- _ASSIGNED TASK_
Write out again, exactly, the lines below starting at the one with "Screen dimensions: 706x1568" and ending at the one with "inside the search".

- _SOURCE MATERIAL_
============
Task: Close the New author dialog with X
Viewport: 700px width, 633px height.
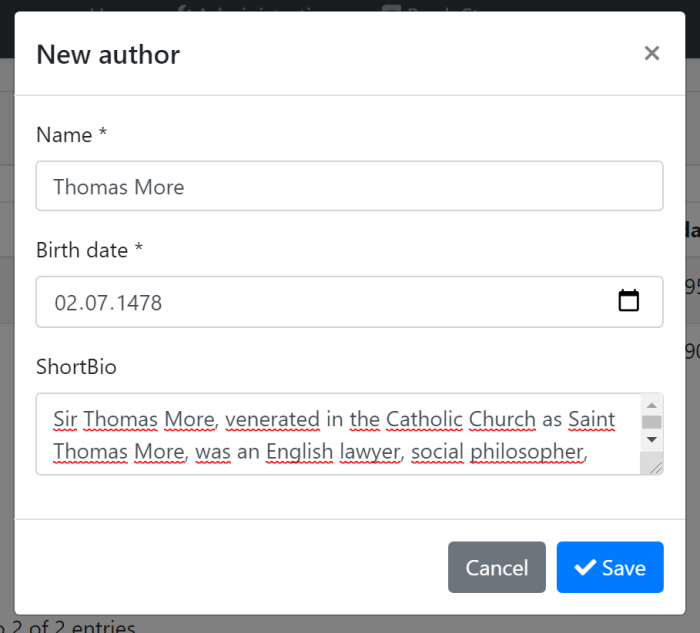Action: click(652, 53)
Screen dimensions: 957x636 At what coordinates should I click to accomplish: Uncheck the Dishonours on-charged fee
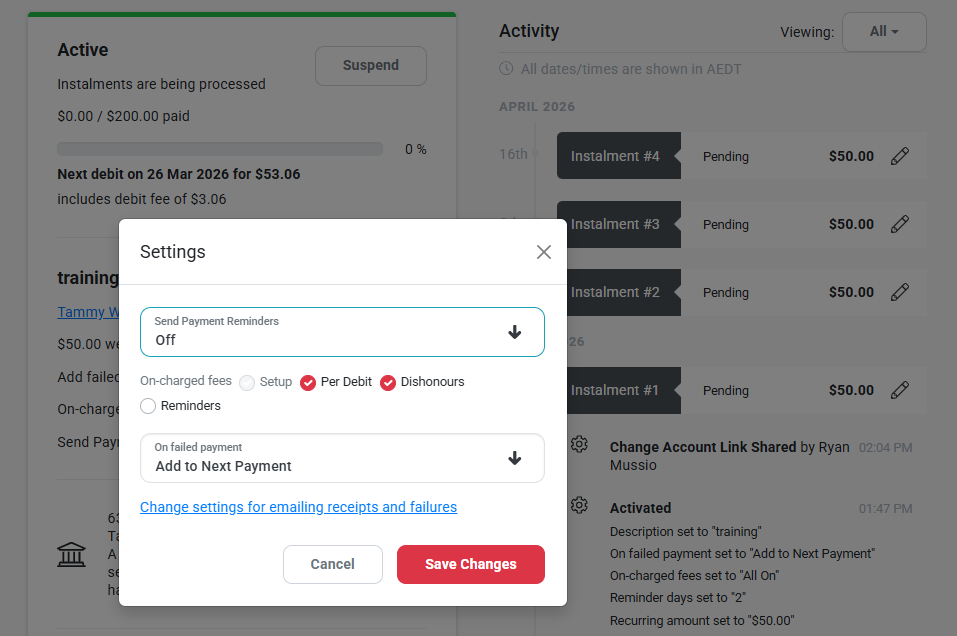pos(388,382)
============
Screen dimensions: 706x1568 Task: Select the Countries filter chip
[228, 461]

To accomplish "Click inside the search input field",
============
- _WRITTEN RESPONSE_
Screen dimensions: 706x1568 Task: Select the Countries filter chip
[228, 461]

To accomplish "Click inside the search input field",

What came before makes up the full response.